Text provided =
┄┄┄┄┄┄┄┄┄┄┄┄┄┄┄┄┄┄┄┄
AB Experiment: Calculating Statistical Significance in Power BI

Soo Reed
Oct 28, 2022
7 min read

This is the last post in the series for CRO report – you can find all the previous blog posts here. Some of the metrics/functionality in this blog assume you have read and followed these previous posts:

Problem

Per experiment, I want to know if the difference in Conversion rate between variants are statistically significant.

Solution

Let’s implement two sample proportion Z-Test in the CRO report within Power BI.

TLDR;

Have a foundational CRO report ready before starting this part. If not sure, follow other blog posts in the series first.
Create CVR Z-value measure using DAX
(Optional) create a cumulative distribution calculation for easier interpretation
(Optional) consider creating “overall” CVR z value measure for non-control variants for a consumable visualization

Fake Dataset used in this blog series. You can download it to follow:

Step by Step:

1. Have a foundational CRO report ready

Have all the basic measures created, such as conversion rate
My example will have a control selection available, because in reality, not all the control variant is usually named the same, and sometimes CRO team members may want to reverse compare between control and experiment variant. If you do not know what I am talking about or how to do this, check out my blog: How to create interactive growth rate calculation.

2. Create CVR Z-Value measure

This is the meaty part of the blog. Let’s first talk about two sample proportion z-tests.
┄┄┄┄┄┄┄┄┄┄┄┄┄┄┄┄┄┄┄┄
Exercise set =
[1] According to the blog post on statistical significance in Power BI, which test is implemented in the CRO report?
[2] Resume the blog post on statistical significance in Power BI after its last sentence.

Entries shown =
┄┄┄┄┄┄┄┄┄┄┄┄┄┄┄┄┄┄┄┄
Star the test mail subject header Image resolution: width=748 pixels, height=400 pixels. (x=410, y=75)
┄┄┄┄┄┄┄┄┄┄┄┄┄┄┄┄┄┄┄┄
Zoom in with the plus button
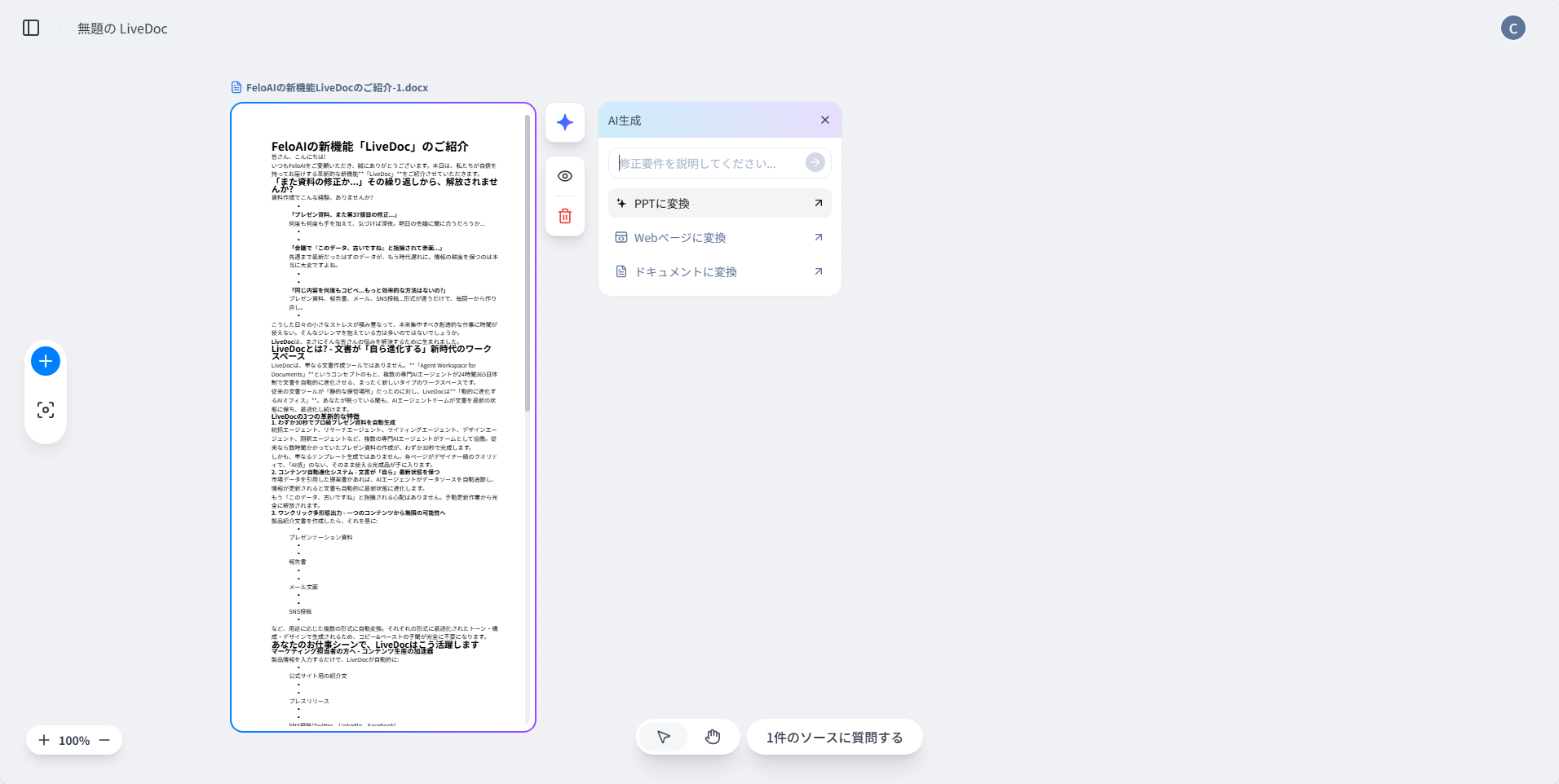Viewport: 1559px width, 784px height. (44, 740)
┄┄┄┄┄┄┄┄┄┄┄┄┄┄┄┄┄┄┄┄
Task responses =
[1] A two sample proportion Z-test.

[2]
Why Two Sample Proportion Z-Test?

Two Sample Proportion Z-Test is used because we are comparing two different samples (control vs. experiment) for their proportion (specifically, conversion rate). For more than two-sample comparison simultaneously (at the same time), this is not ideal, because a two-sample proportion z-test only compares one sample as a control group to one other variant group (meaning, if there are multiple variants to one control, our calculation will calculate z-value for each of the variant compared to the control group, but not to each other). As long as you understand how to interpret the result, however, the two sample proportion z-test is valuable. This is also why it’s great to have a control group selection – if you decide to compare two experiment variables to each other, you can do so by choosing one of them to be a control group and observing the z-value.

Once you have a z-value, you can evaluate it using a chart or by calculating cumulative distribution. More on that later in this blog post as an optional 1. You can read more about Two Sample Proportion Z-Test in these helpful articles/blogs: https://online.stat.psu.edu/stat200/book/export/html/196 https://www.statisticshowto.com/probability-and-statistics/hypothesis-testing/z-test/ https://www.itl.nist.gov/div898/handbook/prc/section3/prc33.htm

How to calculate a CVR Z-Value using two sample proportion z-test:

Z value is calculated by ([exp CVR] - [control CVR])/[pooled std]. The most “difficult” part is to calculate the pooled standard deviation, since getting the experiment's CVR and control’s CVR is easy.
So how is the pooled standard deviation calculated?
1. Square root of ([pooled CVR] * (1 - [pooled CVR]) * (1/[exp Session] + 1/[control Session]))
Which is:

This image is from: https://online.stat.psu.edu/stat200/book/export/html/196

So how do we translate that in Power BI?

My DAX is based on the assumption that you already have the [Conversion Rate] metric (calculated by: conversion/sessions), and also have a control group selection. If you do not need control group selection in your report, replace “SELECTEDVALUE('Control Group'[Control])” into your variant name within my DAX code.

var experiment =[Conversion rate]

var control = CALCULATE([Conversion rate], Experiments[ExperimentVariant] = SELECTEDVALUE('Control Group'[Control]))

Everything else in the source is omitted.